-- Start --
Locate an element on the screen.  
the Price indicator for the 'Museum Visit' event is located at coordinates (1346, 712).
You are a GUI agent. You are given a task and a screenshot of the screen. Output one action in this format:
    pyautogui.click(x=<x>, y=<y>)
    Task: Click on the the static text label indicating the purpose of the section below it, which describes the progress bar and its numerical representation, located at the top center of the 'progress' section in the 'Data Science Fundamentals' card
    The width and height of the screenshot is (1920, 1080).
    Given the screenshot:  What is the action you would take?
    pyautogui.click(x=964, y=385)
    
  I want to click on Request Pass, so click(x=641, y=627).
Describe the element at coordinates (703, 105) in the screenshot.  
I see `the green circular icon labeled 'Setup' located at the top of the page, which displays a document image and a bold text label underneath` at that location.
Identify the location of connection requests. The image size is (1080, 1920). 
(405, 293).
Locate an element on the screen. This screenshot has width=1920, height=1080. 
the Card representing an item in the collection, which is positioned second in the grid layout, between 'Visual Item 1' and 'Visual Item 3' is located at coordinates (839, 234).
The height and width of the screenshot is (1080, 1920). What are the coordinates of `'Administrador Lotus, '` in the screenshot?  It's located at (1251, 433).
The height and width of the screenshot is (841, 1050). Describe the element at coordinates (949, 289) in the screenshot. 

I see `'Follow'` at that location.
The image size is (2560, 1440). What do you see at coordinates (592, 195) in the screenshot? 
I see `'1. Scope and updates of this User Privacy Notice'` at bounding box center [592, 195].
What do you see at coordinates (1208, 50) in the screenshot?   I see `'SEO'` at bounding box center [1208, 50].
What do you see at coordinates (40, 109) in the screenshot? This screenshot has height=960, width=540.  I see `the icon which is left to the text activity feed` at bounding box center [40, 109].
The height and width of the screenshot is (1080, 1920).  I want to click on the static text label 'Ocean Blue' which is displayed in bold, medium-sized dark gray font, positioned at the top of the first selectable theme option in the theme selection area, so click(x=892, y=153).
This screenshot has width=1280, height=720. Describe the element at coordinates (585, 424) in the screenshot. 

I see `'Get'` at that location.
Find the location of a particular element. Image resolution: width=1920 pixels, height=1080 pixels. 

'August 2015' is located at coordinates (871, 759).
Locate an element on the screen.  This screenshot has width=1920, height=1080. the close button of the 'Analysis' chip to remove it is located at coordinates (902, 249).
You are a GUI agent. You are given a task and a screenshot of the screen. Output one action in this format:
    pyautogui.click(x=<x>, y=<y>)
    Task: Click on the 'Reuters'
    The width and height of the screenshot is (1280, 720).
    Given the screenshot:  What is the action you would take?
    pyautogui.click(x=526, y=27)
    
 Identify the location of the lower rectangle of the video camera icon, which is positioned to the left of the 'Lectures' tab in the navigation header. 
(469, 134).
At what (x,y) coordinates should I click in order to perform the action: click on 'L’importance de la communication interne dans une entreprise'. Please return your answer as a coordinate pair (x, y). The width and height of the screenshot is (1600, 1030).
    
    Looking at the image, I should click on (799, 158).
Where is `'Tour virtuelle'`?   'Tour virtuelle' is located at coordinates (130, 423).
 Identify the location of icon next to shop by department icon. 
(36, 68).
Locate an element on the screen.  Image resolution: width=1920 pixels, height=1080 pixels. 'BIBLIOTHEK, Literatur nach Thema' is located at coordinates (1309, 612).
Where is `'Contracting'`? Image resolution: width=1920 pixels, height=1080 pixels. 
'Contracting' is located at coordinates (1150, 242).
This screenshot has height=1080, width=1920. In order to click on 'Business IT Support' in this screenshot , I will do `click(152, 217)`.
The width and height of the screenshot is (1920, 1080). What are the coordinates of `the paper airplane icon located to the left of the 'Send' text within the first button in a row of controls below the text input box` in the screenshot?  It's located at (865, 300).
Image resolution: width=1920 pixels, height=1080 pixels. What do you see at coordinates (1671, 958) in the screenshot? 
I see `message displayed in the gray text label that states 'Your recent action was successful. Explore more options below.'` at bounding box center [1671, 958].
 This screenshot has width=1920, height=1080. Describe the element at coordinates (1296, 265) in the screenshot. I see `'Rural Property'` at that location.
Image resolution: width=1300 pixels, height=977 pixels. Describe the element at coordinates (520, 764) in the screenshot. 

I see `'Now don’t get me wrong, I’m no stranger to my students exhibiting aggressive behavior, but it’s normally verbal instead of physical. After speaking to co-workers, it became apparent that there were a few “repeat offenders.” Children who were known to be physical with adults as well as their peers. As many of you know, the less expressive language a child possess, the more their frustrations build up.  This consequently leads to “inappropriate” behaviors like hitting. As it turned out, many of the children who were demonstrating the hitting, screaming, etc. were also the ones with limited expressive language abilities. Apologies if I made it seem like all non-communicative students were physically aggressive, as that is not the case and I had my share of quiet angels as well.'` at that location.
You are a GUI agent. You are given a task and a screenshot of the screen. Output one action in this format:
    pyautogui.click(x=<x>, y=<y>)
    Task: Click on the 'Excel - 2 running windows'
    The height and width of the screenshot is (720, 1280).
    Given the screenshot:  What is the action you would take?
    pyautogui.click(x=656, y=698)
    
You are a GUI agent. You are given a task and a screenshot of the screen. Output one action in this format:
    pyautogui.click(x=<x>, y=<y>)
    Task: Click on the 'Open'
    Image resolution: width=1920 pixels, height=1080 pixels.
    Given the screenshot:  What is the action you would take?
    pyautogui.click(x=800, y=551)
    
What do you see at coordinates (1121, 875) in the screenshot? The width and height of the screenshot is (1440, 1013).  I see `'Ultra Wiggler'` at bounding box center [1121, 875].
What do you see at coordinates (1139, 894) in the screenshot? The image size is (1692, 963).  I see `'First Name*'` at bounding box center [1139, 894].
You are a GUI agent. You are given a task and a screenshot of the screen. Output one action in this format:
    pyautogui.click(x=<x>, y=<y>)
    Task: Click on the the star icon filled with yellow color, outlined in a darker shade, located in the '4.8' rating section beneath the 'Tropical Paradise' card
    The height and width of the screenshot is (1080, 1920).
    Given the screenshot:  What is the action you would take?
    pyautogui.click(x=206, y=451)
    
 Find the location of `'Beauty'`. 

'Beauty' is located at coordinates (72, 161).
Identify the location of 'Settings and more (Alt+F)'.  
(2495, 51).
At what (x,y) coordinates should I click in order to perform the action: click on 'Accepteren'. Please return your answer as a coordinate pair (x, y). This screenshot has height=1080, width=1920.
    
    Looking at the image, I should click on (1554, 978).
-- End --
▸ Do this
Rewrite all of the data above, putting "interface assistant" wherever "GUI agent" occurs and leaving everything else the same.

▸ Written reply
Locate an element on the screen.  
the Price indicator for the 'Museum Visit' event is located at coordinates (1346, 712).
You are a interface assistant. You are given a task and a screenshot of the screen. Output one action in this format:
    pyautogui.click(x=<x>, y=<y>)
    Task: Click on the the static text label indicating the purpose of the section below it, which describes the progress bar and its numerical representation, located at the top center of the 'progress' section in the 'Data Science Fundamentals' card
    The width and height of the screenshot is (1920, 1080).
    Given the screenshot:  What is the action you would take?
    pyautogui.click(x=964, y=385)
    
  I want to click on Request Pass, so click(x=641, y=627).
Describe the element at coordinates (703, 105) in the screenshot.  
I see `the green circular icon labeled 'Setup' located at the top of the page, which displays a document image and a bold text label underneath` at that location.
Identify the location of connection requests. The image size is (1080, 1920). 
(405, 293).
Locate an element on the screen. This screenshot has width=1920, height=1080. 
the Card representing an item in the collection, which is positioned second in the grid layout, between 'Visual Item 1' and 'Visual Item 3' is located at coordinates (839, 234).
The height and width of the screenshot is (1080, 1920). What are the coordinates of `'Administrador Lotus, '` in the screenshot?  It's located at (1251, 433).
The height and width of the screenshot is (841, 1050). Describe the element at coordinates (949, 289) in the screenshot. 

I see `'Follow'` at that location.
The image size is (2560, 1440). What do you see at coordinates (592, 195) in the screenshot? 
I see `'1. Scope and updates of this User Privacy Notice'` at bounding box center [592, 195].
What do you see at coordinates (1208, 50) in the screenshot?   I see `'SEO'` at bounding box center [1208, 50].
What do you see at coordinates (40, 109) in the screenshot? This screenshot has height=960, width=540.  I see `the icon which is left to the text activity feed` at bounding box center [40, 109].
The height and width of the screenshot is (1080, 1920).  I want to click on the static text label 'Ocean Blue' which is displayed in bold, medium-sized dark gray font, positioned at the top of the first selectable theme option in the theme selection area, so click(x=892, y=153).
This screenshot has width=1280, height=720. Describe the element at coordinates (585, 424) in the screenshot. 

I see `'Get'` at that location.
Find the location of a particular element. Image resolution: width=1920 pixels, height=1080 pixels. 

'August 2015' is located at coordinates (871, 759).
Locate an element on the screen.  This screenshot has width=1920, height=1080. the close button of the 'Analysis' chip to remove it is located at coordinates (902, 249).
You are a interface assistant. You are given a task and a screenshot of the screen. Output one action in this format:
    pyautogui.click(x=<x>, y=<y>)
    Task: Click on the 'Reuters'
    The width and height of the screenshot is (1280, 720).
    Given the screenshot:  What is the action you would take?
    pyautogui.click(x=526, y=27)
    
 Identify the location of the lower rectangle of the video camera icon, which is positioned to the left of the 'Lectures' tab in the navigation header. 
(469, 134).
At what (x,y) coordinates should I click in order to perform the action: click on 'L’importance de la communication interne dans une entreprise'. Please return your answer as a coordinate pair (x, y). The width and height of the screenshot is (1600, 1030).
    
    Looking at the image, I should click on (799, 158).
Where is `'Tour virtuelle'`?   'Tour virtuelle' is located at coordinates (130, 423).
 Identify the location of icon next to shop by department icon. 
(36, 68).
Locate an element on the screen.  Image resolution: width=1920 pixels, height=1080 pixels. 'BIBLIOTHEK, Literatur nach Thema' is located at coordinates (1309, 612).
Where is `'Contracting'`? Image resolution: width=1920 pixels, height=1080 pixels. 
'Contracting' is located at coordinates (1150, 242).
This screenshot has height=1080, width=1920. In order to click on 'Business IT Support' in this screenshot , I will do `click(152, 217)`.
The width and height of the screenshot is (1920, 1080). What are the coordinates of `the paper airplane icon located to the left of the 'Send' text within the first button in a row of controls below the text input box` in the screenshot?  It's located at (865, 300).
Image resolution: width=1920 pixels, height=1080 pixels. What do you see at coordinates (1671, 958) in the screenshot? 
I see `message displayed in the gray text label that states 'Your recent action was successful. Explore more options below.'` at bounding box center [1671, 958].
 This screenshot has width=1920, height=1080. Describe the element at coordinates (1296, 265) in the screenshot. I see `'Rural Property'` at that location.
Image resolution: width=1300 pixels, height=977 pixels. Describe the element at coordinates (520, 764) in the screenshot. 

I see `'Now don’t get me wrong, I’m no stranger to my students exhibiting aggressive behavior, but it’s normally verbal instead of physical. After speaking to co-workers, it became apparent that there were a few “repeat offenders.” Children who were known to be physical with adults as well as their peers. As many of you know, the less expressive language a child possess, the more their frustrations build up.  This consequently leads to “inappropriate” behaviors like hitting. As it turned out, many of the children who were demonstrating the hitting, screaming, etc. were also the ones with limited expressive language abilities. Apologies if I made it seem like all non-communicative students were physically aggressive, as that is not the case and I had my share of quiet angels as well.'` at that location.
You are a interface assistant. You are given a task and a screenshot of the screen. Output one action in this format:
    pyautogui.click(x=<x>, y=<y>)
    Task: Click on the 'Excel - 2 running windows'
    The height and width of the screenshot is (720, 1280).
    Given the screenshot:  What is the action you would take?
    pyautogui.click(x=656, y=698)
    
You are a interface assistant. You are given a task and a screenshot of the screen. Output one action in this format:
    pyautogui.click(x=<x>, y=<y>)
    Task: Click on the 'Open'
    Image resolution: width=1920 pixels, height=1080 pixels.
    Given the screenshot:  What is the action you would take?
    pyautogui.click(x=800, y=551)
    
What do you see at coordinates (1121, 875) in the screenshot? The width and height of the screenshot is (1440, 1013).  I see `'Ultra Wiggler'` at bounding box center [1121, 875].
What do you see at coordinates (1139, 894) in the screenshot? The image size is (1692, 963).  I see `'First Name*'` at bounding box center [1139, 894].
You are a interface assistant. You are given a task and a screenshot of the screen. Output one action in this format:
    pyautogui.click(x=<x>, y=<y>)
    Task: Click on the the star icon filled with yellow color, outlined in a darker shade, located in the '4.8' rating section beneath the 'Tropical Paradise' card
    The height and width of the screenshot is (1080, 1920).
    Given the screenshot:  What is the action you would take?
    pyautogui.click(x=206, y=451)
    
 Find the location of `'Beauty'`. 

'Beauty' is located at coordinates (72, 161).
Identify the location of 'Settings and more (Alt+F)'.  
(2495, 51).
At what (x,y) coordinates should I click in order to perform the action: click on 'Accepteren'. Please return your answer as a coordinate pair (x, y). This screenshot has height=1080, width=1920.
    
    Looking at the image, I should click on (1554, 978).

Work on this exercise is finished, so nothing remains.